Deutsche Bahn will pay 775p a share for Arriva, up from its original bid last month of 700p a share. Sunderland-based Arriva is pretty busy these days – not only does it operate commuter services in big cities, it also runs the CrossCountry train network, which was run by Virgin up until a few years ago.
This isn’t Deutsche Bahn’s first foray into the UK market - as well as its domestic operations in Germany, it already runs Chiltern Railways and rail freight services in the UK. Those who believe that a bit of Teutonic rigour could be just what the UK rail system needs will note with approval that the Chiltern line is one of the best run in the country(is it entirely coincidental that it’s the line which Network Rail boss Iain Coucher uses?).
Nor does Arriva only serve UK customers. In fact its European arm (it operates in 12 European countries) is what made it such an appealing target for Deutsche Bahn in the first place.
European expansion is what seems to be at the forefront of Deutsche Bahn chief exec Rudiger Grube’s mind, as he announced today that he hopes the deal will ‘strengthen Deutsche Bahn’s strategic positioning in Europe, principally through Arriva’s successful targeting of Europe’s increasingly liberalised and fast growing transport markets which are of strategic interest to Deutsche Bahn.’ Phew, got all that? Sounds like a station PA announcement.
He also said that: ‘Arriva will give Deutsche Bahn the platform [geddit?] to expand in Europe and enhance its position as one of Europe’s leading passenger transport groups.’
Naturally, not everybody is onboard with the sale. Coming as it does so soon after the Cadbury/Kraft deal, there is bound to be criticism that here is another successful British company being flogged off cheap to a foreign rival.
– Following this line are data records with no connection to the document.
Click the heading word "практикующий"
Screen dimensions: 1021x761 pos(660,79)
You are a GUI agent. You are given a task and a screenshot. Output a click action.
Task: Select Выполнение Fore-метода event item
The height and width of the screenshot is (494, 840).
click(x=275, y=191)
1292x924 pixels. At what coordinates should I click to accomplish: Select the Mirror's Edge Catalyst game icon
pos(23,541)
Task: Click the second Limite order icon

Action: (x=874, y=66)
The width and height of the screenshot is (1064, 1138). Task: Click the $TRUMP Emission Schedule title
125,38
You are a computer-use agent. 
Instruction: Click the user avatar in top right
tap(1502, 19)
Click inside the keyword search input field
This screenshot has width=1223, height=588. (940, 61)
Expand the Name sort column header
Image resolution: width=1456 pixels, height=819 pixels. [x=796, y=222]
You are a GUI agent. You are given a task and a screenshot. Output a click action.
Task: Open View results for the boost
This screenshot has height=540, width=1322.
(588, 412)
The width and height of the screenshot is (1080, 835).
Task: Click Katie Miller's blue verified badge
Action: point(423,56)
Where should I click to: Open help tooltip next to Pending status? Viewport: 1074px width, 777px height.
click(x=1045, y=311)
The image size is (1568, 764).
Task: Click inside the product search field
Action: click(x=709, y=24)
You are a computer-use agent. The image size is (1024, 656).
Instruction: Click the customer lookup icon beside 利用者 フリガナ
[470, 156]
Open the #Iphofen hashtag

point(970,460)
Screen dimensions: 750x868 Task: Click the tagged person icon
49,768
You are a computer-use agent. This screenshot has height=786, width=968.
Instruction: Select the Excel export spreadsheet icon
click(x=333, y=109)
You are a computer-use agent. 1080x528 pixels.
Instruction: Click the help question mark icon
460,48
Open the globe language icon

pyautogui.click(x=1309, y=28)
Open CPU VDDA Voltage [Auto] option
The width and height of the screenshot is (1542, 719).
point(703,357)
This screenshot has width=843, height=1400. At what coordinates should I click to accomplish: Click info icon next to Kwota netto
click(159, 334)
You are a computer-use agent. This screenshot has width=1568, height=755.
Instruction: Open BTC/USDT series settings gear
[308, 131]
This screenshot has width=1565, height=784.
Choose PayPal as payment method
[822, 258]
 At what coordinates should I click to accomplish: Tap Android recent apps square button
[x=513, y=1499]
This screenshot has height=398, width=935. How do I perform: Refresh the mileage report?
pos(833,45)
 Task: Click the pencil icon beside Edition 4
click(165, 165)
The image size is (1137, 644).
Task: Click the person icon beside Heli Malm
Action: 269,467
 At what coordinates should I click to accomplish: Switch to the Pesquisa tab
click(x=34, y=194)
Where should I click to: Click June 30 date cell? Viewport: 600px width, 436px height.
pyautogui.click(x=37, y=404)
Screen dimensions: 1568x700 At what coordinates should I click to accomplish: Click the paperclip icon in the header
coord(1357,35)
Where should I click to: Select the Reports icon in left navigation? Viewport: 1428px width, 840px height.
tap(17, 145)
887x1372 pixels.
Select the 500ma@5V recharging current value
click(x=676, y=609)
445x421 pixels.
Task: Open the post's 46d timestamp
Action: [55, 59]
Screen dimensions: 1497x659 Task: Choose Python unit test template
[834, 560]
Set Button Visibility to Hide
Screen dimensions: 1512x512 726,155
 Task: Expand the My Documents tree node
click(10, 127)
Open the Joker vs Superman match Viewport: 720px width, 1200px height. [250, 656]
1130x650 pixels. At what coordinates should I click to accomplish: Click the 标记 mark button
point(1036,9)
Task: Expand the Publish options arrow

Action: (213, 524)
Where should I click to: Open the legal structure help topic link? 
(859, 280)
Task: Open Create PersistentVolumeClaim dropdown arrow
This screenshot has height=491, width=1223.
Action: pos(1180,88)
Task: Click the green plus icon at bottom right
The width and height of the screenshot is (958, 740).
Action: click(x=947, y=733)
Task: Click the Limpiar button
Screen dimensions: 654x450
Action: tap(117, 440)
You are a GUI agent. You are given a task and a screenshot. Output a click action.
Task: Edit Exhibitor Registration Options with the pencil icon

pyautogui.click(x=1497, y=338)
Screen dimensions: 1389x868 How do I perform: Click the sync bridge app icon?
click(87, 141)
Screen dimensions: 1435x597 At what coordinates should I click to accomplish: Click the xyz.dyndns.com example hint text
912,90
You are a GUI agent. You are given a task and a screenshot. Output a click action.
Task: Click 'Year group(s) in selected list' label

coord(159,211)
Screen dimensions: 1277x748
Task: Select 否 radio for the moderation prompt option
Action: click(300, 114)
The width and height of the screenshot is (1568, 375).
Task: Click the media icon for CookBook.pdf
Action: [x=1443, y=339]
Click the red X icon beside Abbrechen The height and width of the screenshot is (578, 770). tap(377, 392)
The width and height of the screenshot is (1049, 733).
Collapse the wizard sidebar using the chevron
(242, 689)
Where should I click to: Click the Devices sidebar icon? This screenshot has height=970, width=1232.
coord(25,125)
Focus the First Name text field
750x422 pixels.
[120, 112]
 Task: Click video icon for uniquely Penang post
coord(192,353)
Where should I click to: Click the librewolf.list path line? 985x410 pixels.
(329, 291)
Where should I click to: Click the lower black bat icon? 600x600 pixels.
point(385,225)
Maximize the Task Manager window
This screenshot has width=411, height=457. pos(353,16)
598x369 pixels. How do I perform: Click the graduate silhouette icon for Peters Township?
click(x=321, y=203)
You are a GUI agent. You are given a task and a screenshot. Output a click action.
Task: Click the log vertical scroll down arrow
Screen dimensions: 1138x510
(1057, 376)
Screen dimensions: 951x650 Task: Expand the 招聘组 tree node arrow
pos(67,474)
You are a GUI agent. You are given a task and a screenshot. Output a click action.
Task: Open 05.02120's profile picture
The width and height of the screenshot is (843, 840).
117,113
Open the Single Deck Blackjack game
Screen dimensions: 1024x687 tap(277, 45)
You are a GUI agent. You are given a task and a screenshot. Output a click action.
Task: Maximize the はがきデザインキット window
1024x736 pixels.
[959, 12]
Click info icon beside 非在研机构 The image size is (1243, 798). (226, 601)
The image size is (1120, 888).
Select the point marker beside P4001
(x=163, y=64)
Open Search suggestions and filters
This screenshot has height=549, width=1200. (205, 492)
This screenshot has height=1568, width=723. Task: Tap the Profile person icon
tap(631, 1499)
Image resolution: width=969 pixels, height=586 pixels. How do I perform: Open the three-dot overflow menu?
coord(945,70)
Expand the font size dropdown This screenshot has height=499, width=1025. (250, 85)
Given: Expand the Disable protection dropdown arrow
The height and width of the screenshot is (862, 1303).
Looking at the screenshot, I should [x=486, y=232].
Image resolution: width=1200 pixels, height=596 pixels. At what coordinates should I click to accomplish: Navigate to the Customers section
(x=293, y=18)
Especialy since the buyer is effectively the German government...
But, in the transport sector as elsewhere, the time for such complaints is past – we are where we are and this deal could be good news for customers and staff alike: Grube has already said that this ‘is a merger for growth, sustainability and profitability’ and therefore he hopes to ‘create workforce rather than reduce workforce’.
A statement which Arriva workers’ oppos over at Network Rail – where 500 jobs losses have just been announced – might view with envy.
In today's bulletin:
Borrowing hits record high, but could boost Labour...
Ryanair first as O'Leary backs down
Punctual Deutsche Bahn punches Arriva's ticket for £1.6bn
No more bribes, say foreign firms in Russia
Pearl & Dean: the reel deal?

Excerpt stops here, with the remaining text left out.